[DynInst_API:] Some corrections for the dyninst documentation.


Date: Mon, 25 Feb 2013 09:53:22 -0500
From: William Cohen <wcohen@xxxxxxxxxx>
Subject: [DynInst_API:] Some corrections for the dyninst documentation.
Hi All,

I have been playing around with dyninst available on x86_64 Fedora 18
to better understand how to use it.  When trying to built example.cc
in parseAPI/doc/.  I got a number of errors:


$ gcc -c example.cc -I /usr/include/dyninst/example.cc: In function ‘int main(int, char**)’:
example.cc:12:5: error: ‘hash_map’ was not declared in this scope
example.cc:12:21: error: expected primary-expression before ‘,’ token
example.cc:12:23: error: expected primary-expression before ‘bool’
example.cc:12:23: error: expected ‘;’ before ‘bool’
example.cc:27:44: error: invalid initialization of reference of type ‘Dyninst::ParseAPI::CodeObject::funclist& {aka std::set<Dyninst::ParseAPI::Function*, Dyninst::ParseAPI::Function::less>&}’ from expression of type ‘const funclist {aka const std::set<Dyninst::ParseAPI::Function*, Dyninst::ParseAPI::Function::less>}’
example.cc:42:16: error: ‘seen’ was not declared in this scope
example.cc:44:13: error: ‘seen’ was not declared in this scope
example.cc:46:63: error: conversion from ‘std::vector<Dyninst::ParseAPI::Edge*>::const_iterator {aka __gnu_cxx::__normal_iterator<Dyninst::ParseAPI::Edge* const*, std::vector<Dyninst::ParseAPI::Edge*> >}’ to non-scalar type ‘std::vector<Dyninst::ParseAPI::Edge*>::iterator {aka __gnu_cxx::__normal_iterator<Dyninst::ParseAPI::Edge**, std::vector<Dyninst::ParseAPI::Edge*> >}’ requested
example.cc:48:27: warning: deprecated conversion from string constant to ‘char*’ [-Wwrite-strings]
example.cc:50:21: warning: deprecated conversion from string constant to ‘char*’ [-Wwrite-strings]
example.cc:52:21: warning: deprecated conversion from string constant to ‘char*’ [-Wwrite-strings]

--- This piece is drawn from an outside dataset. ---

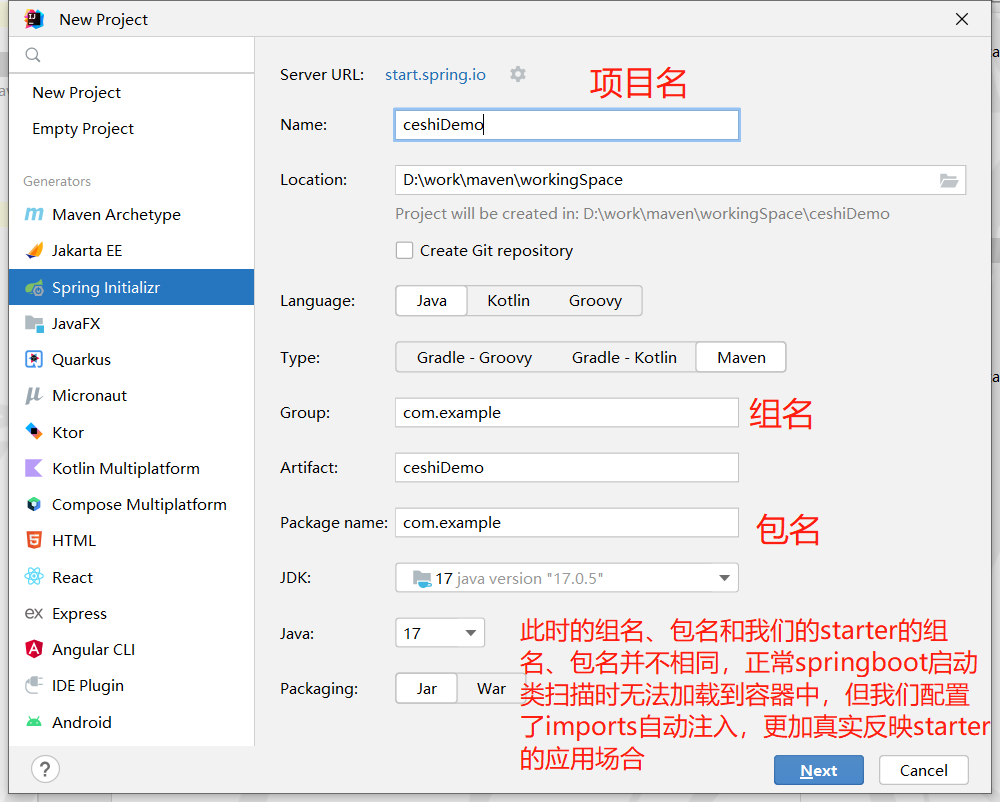Open the start.spring.io link
1000x802 pixels.
pos(435,74)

The hash_map isn't a C++ standard template, so I used map instead.
This is probably not as efficient but it works on Fedora 18.  There
were a number of places were const was needed to make the compiler
happy.  Attached is the resulting example.cc. It appears to compile
and run on fedora 18.

It would be nice if the parseAPI/doc/Makefile attempted to build
example.cc to make sure that the example.cc for ParseAPI.pdf is still
compileable.

I noticed some similar issues for example.C and retee.C for
DyninstAPI.pdf and had to add some includes to allow them to
compile. I have attached the modified examples.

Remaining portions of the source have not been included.